Q: Can cycling cause an overactive bladder? I ride about 10 hours a week both outside and on a trainer. The two saddles don’t feel any different. I don’t have any discomfort or prostate problems.
I often have two cups of coffee before I ride, but very seldom need to relieve myself during rides. My problem is in the office afterwards. I head down the hall nearly every 30 minutes. Are you aware of any reason cycling should cause this? — G.R.
COACH FRED: Good question. I had a similar situation and asked several medical authorities. There’s no one answer, but I’ll list the possibilities I unearthed.
- The kidneys shut down to some degree during strenuous exercise, so you usually don’t have to urinate during hard rides. It can feel like you’re sweating out the fluid. Later, when off the bike, your system catches up and you need to go more frequently than seems normal.
- Coffee consumption might be a factor, but recent studies show that coffee and caffeine don’t have as much diuretic power as we once thought. You could try limiting coffee to see what effect doing so has on your system.
- The saddle might be pushing on your urethra and causing an irritation that the brain interprets as the need to urinate. Indoor trainers are notorious for causing this because we tend to sit in one position and not stand as much as when riding outside. Over time, the urethra can apparently become scarred in some cyclists and this makes the feeling worse.

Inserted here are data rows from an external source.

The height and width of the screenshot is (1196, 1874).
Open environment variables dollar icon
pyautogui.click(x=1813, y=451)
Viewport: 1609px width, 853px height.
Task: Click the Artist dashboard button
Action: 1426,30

- A physician told me that frequent urination is the result of not eating enough carbohydrate to fuel exercise intensity and volume. In this case, the body uses some of its protein for fuel and the resulting waste products are flushed from the system by water, making you urinate. This can happen if you’re restricting calories to lose weight, or it could result merely from being chronically glycogen deficient. If you’re using a recovery drink after rides, you should be getting enough carbs, but it might be something to consider.
I hope these points give you some leads. A medical exam is always a good idea if the situation becomes annoying or the symptoms increase.